> _Document text_
* * * *

Nonprofit financial institution in Winston-Salem, North Carolina, USA

Truliant Federal Credit Union is a nonprofit financial institution based in Winston-Salem, North Carolina. Chartered in 1952, the credit union provides financial guidance and services to members in North Carolina, South Carolina and Virginia. As of December 2025, Truliant has 334,169 members and $5.4 billion in assets.

== History ==
In 1952, Truliant Federal Credit Union was chartered as the Radio Shops Credit Union to serve employees of Western Electric in Winston-Salem, Greensboro, and Burlington. It was renamed North Carolina Works Federal Credit Union, then AT&T Family Federal Credit Union in 1983 with the goal of servicing employees of the telecommunications company.

AT&T Family Federal Credit Union expanded its services beginning in 1987 to include employee groups at Krispy Kreme, Polo Ralph Lauren and other companies. The American Bankers Association and five commercial banks sued AT&T Family Federal Credit Union in 1990 for expanding its membership to 150 employee groups nationwide, claiming the expansion violated the 1934 Federal Credit Union Act, which states members of a credit union must have a “common bond.” The U.S. Court of Appeals agreed, ruling against AT&T Family Credit Union in October 1996. The National Credit Union Administration appealed the ruling; it then went to the Supreme Court, which voted 5 to 4 against AT&T Family Credit Union and other regional credit unions, saying it violated the 1934 law. But President Bill Clinton signed a law in 1998 allowing AT&T Family Credit Union and all other credit unions to provide service to multiple groups.

In 1999, the credit union changed its name to Truliant. Truliant merged with Victory Masonic Credit Union, a historically African-American credit union in North Carolina, in 2004.

Todd Hall was named president and CEO of Truliant in January 2020.

Truliant opened an operations center in the 154,000-square-foot former Macy's space in Hanes Mall in January 2023. More than 200 people worked in a call center and other departments on two of the three floors. Expansion of the headquarters building had been considered, but rezoning was controversial.

* * * *

> _Entries provided_
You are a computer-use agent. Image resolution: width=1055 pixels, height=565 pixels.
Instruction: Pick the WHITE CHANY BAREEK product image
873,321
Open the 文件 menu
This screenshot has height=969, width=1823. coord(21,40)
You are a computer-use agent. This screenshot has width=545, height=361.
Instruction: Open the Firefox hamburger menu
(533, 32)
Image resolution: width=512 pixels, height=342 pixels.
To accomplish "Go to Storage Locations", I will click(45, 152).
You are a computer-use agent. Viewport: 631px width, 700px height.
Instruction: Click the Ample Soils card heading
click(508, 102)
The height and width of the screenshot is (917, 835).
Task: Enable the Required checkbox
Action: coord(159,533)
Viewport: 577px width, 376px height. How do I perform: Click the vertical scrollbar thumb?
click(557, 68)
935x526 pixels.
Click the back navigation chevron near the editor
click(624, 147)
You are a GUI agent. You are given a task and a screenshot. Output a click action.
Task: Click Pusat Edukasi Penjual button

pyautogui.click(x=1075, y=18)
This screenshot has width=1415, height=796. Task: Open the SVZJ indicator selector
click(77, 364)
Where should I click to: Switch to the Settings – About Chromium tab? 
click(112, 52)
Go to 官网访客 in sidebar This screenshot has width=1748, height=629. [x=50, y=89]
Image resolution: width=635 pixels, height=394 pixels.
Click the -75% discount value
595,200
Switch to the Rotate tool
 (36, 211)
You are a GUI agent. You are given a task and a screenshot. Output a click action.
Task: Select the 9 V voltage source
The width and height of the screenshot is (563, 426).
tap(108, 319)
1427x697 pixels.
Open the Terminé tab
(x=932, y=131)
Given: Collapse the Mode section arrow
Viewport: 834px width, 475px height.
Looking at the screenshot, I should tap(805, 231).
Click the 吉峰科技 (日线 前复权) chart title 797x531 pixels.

* * * *

> _Task list_
1. In the Truliant Federal Credit Union text, who was named president and CEO in January 2020?
2. From the Truliant Federal Credit Union text, write out everything from "In 1999, the" down to "Carolina, in 2004.".

> _Answers below_
1. Todd Hall

2.
In 1999, the credit union changed its name to Truliant. Truliant merged with Victory Masonic Credit Union, a historically African-American credit union in North Carolina, in 2004.